In 1 Kings 19, Jezebel’s threat caused Elijah to flee in fear. This prophet of the true God “was caught up in the backwash of a great victory.” (Swindoll, p. 114) He “arose and ran for his life” (vs 3) “The Lord’s response to his servant is one of grace. He twice sent a messenger of his own to provide Elijah with food and drink, for the prophet was physically exhausted. Sustained by the meal, he traveled South once more for 40 whole days until he came to Mt. Horeb.” (Elijah, Bradshaw) For these forty days and nights, he ate nothing as he traveled to the mountain where he hid in the cave. There God directed him in a still, small voice to go and anoint Hazael as king over Syria, Jehu as king over Israel, and Elisha as his replacement as prophet. He also comforted Elijah by telling him that there were still as many as 7,000 loyalists in Israel who had not bowed to Baal. In this, God revealed to Elijah that he did not have to battle the opposition of Jezebel and her idol worshiping entourage alone. Those whom God told him to anoint along with the 7,000 faithful in Israel would work together to defeat the enemy and return Israel to the God of their fathers. The narrative ends with Elijah putting his mantle on Elisha, and Elisha provides for him and becomes his servant and friend, understanding that Elijah is a man of God.

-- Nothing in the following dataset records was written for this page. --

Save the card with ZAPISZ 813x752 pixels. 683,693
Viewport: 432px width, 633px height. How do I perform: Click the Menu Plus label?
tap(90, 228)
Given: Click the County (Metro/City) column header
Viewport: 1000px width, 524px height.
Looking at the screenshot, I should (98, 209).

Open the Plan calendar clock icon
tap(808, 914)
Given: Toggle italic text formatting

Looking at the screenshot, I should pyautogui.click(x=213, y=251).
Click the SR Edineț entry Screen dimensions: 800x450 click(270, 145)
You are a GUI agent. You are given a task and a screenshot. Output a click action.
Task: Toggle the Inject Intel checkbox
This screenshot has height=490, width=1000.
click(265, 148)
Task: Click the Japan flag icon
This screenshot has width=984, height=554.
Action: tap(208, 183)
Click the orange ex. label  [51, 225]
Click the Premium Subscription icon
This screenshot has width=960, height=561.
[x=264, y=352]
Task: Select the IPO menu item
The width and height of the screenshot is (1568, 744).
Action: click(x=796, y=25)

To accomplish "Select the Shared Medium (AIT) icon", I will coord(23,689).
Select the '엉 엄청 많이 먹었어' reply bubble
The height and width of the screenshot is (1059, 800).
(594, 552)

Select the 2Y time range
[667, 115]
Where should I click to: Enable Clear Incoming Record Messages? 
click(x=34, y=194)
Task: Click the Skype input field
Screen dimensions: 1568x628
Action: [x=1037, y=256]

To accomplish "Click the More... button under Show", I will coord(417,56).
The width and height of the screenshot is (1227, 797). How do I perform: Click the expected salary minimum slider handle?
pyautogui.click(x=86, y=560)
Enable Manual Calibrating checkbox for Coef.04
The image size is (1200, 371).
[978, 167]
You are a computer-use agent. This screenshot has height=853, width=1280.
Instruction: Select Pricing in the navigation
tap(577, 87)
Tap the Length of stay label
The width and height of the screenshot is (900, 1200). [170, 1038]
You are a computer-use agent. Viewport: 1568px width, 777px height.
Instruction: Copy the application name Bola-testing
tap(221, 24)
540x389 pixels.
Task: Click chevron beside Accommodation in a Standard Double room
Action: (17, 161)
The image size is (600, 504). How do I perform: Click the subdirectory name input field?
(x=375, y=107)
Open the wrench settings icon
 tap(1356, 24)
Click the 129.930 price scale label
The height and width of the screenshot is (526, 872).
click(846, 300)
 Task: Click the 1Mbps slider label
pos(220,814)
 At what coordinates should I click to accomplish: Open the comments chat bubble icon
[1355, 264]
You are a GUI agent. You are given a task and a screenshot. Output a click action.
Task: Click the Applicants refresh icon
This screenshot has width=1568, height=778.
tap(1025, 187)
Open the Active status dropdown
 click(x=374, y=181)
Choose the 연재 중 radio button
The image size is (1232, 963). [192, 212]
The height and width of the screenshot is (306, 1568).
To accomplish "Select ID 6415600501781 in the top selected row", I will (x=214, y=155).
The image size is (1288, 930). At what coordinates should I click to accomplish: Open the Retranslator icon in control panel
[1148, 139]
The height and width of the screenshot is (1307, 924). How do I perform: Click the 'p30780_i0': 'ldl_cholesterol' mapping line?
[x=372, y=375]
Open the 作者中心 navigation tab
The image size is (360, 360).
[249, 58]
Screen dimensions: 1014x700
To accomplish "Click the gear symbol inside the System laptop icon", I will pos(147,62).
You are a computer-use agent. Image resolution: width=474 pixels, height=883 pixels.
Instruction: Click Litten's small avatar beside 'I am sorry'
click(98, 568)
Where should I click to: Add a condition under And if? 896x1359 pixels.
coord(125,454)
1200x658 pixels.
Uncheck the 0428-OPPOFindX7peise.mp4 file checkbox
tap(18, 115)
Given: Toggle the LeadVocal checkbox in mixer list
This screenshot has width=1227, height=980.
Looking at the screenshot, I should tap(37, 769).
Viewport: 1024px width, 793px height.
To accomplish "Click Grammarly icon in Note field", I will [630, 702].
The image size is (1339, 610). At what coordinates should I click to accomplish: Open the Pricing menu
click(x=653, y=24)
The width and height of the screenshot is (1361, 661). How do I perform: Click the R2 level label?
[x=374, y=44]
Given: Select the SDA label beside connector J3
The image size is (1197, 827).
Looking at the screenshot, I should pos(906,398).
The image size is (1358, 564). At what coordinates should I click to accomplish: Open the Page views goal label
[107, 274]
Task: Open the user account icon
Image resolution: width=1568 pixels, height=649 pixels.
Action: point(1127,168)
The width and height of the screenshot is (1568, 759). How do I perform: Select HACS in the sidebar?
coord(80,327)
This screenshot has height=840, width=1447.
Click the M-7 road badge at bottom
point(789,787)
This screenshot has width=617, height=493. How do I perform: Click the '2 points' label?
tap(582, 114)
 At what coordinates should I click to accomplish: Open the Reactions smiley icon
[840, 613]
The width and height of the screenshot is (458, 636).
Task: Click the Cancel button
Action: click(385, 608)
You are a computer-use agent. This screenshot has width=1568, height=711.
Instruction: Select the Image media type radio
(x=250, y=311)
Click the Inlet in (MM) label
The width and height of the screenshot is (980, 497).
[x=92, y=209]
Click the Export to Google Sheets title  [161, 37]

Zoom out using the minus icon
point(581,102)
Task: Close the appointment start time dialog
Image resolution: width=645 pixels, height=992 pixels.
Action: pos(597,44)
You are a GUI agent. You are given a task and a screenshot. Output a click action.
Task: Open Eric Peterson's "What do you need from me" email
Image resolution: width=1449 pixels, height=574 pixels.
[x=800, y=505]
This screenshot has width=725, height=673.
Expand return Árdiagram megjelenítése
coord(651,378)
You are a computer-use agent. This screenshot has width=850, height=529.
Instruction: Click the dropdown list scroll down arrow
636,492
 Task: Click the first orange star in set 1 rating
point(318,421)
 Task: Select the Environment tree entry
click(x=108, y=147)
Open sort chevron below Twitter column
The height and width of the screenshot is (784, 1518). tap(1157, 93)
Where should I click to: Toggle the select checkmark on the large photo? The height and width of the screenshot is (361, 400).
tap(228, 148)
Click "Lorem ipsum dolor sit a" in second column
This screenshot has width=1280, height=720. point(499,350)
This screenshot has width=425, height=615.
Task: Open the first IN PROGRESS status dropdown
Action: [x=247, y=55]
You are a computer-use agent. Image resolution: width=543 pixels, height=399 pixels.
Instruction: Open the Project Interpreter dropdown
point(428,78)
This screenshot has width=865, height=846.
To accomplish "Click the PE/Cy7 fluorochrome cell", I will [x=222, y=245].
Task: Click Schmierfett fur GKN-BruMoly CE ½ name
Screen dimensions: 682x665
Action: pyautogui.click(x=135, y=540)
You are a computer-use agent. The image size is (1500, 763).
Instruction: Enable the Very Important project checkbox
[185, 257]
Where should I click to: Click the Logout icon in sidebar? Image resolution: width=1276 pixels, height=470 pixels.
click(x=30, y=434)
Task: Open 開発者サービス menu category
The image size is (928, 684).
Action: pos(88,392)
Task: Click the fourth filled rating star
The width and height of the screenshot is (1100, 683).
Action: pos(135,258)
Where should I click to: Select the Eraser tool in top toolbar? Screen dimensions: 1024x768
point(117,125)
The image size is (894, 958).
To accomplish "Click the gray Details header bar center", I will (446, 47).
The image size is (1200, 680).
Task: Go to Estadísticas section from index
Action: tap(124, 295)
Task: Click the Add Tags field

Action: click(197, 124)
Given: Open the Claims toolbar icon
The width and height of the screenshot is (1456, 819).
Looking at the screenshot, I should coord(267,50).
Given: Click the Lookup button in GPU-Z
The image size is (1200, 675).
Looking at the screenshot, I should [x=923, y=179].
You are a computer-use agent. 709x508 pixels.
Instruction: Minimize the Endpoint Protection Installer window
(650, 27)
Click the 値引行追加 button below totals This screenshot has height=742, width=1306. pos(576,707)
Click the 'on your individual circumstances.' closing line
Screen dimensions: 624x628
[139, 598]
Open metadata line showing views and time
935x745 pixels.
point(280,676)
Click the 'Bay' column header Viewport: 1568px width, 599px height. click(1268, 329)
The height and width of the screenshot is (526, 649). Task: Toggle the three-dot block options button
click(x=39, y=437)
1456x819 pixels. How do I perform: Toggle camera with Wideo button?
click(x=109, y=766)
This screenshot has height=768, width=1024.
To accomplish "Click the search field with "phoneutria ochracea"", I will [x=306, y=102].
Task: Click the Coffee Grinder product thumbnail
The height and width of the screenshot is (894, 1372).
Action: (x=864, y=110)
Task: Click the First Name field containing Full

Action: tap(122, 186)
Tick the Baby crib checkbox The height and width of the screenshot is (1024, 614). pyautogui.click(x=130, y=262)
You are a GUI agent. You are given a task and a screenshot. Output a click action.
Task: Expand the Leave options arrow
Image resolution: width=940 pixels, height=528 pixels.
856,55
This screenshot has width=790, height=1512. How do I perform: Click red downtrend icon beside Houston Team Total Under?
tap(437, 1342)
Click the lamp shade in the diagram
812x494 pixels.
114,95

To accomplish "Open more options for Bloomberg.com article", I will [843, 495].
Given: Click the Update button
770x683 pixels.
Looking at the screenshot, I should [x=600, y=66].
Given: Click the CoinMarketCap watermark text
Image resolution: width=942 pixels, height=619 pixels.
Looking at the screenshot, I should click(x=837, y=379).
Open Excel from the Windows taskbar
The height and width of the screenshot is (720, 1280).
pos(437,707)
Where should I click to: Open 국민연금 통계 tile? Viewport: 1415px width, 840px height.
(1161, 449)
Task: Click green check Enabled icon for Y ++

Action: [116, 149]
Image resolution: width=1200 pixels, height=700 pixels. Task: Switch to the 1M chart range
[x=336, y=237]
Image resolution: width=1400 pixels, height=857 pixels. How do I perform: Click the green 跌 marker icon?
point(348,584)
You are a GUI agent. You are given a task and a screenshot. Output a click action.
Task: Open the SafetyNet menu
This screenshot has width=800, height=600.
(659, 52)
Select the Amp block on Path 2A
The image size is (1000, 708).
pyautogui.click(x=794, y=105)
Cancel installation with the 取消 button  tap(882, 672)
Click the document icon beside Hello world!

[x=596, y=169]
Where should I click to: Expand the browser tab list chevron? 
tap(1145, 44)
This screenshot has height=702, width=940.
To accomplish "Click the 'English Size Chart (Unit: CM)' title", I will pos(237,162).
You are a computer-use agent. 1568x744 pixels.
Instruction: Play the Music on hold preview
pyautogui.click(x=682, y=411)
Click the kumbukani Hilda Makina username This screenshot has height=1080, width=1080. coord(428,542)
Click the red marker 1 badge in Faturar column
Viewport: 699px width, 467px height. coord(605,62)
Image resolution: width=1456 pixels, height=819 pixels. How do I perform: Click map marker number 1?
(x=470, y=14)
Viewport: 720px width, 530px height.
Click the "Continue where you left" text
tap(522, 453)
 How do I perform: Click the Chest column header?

Even more striking than the comparison and contrast of the two flights of Elijah is the intertextuality the narrative about Elijah in 1 Kings 19 has with Moses. In both instances, Israel had succumbed to the worship of idols. (Exo 32, 1 Kings 18:20-24) Both Moses and Elijah fled into the wilderness in fear of their lives. (Exo 2:15, 1 Kings 19:3) Moses fasted for forty days on Mount Horeb as did Elijah as he traveled to the mountain. (Exo 24:18, 1 Kings 19:8) Robert I. Bradshaw compares Exodus 33:22 and 1 Kings 19: 9, stating that Elijah hid in the same cave where Moses stood. (Elijah, Bradshaw) “Moses and Elijah are the only two Hebrew prophets to have a theophony,” or a manifested presence of God. Moses meets with God after Israel sinned with the Golden Calf, and he pleads with God to spare Israel. Elijah complains to God that Israel had once again forsaken the covenant and did not plead with God but expected the people to change. (Messengers of God: a Theological and Psychological Perspective, Reiss) Perhaps the most pointed aspect is the contrast of God speaking to Moses in thunder, earthquake and smoke, and although Elijah saw thunder, earthquake and fire, God spoke to Elijah in a still, small voice from the very same mountain. (Exo 19:16-18, 1Kings 19:11-12, Branson, Edlin, and Green, p. 187)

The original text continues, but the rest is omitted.